About this task = Retype the lines below exactly, from the one that contains "You are a GUI" through the last, and leave every picture out.

Data for processing =
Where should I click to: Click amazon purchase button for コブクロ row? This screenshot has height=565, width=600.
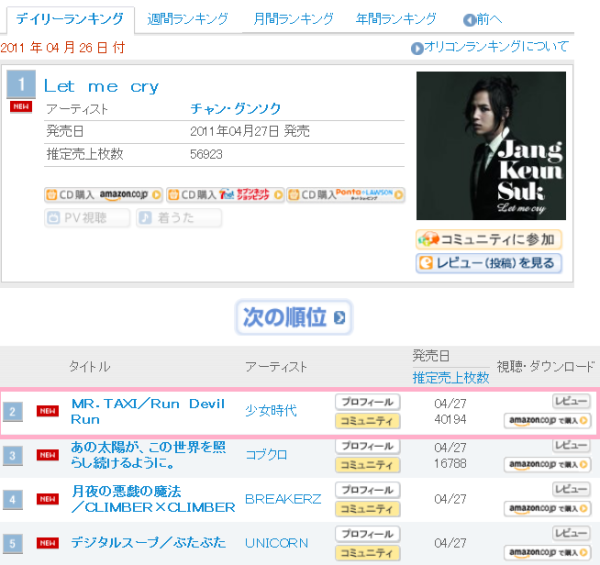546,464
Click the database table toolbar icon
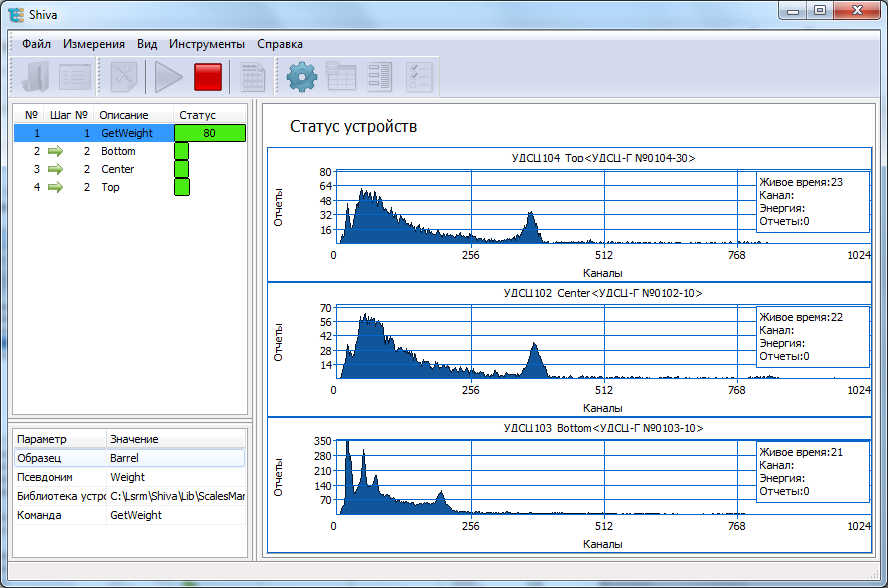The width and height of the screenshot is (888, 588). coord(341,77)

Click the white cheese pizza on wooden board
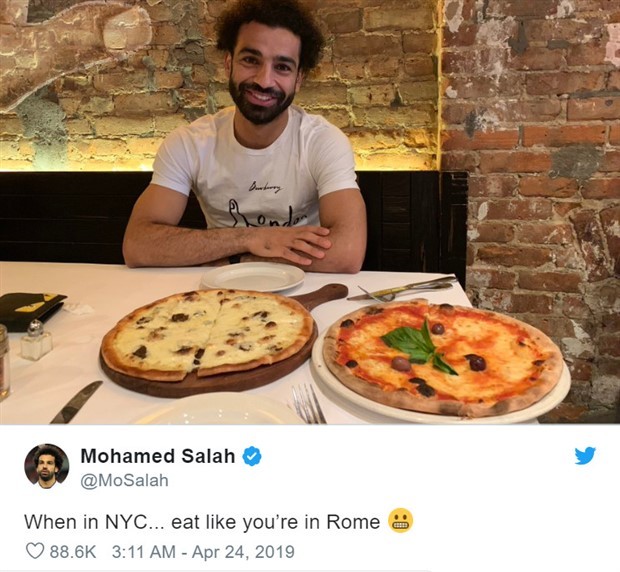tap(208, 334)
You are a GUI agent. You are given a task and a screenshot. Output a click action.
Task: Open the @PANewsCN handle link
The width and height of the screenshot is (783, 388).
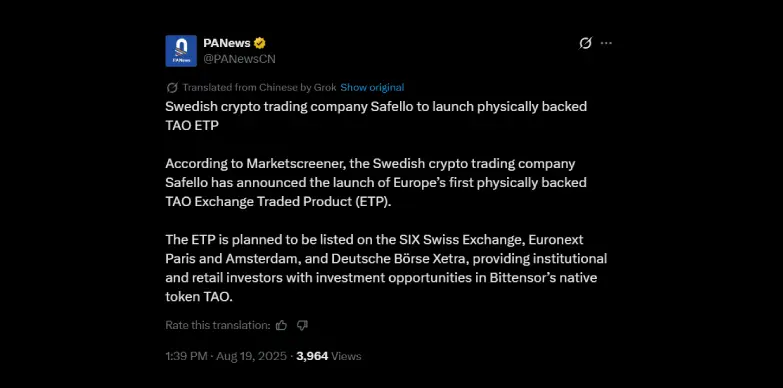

Worked solution =
You are a GUI agent. You are given a task and a screenshot. Output a click action.
Task: Open the @PANewsCN handle link
The width and height of the screenshot is (783, 388).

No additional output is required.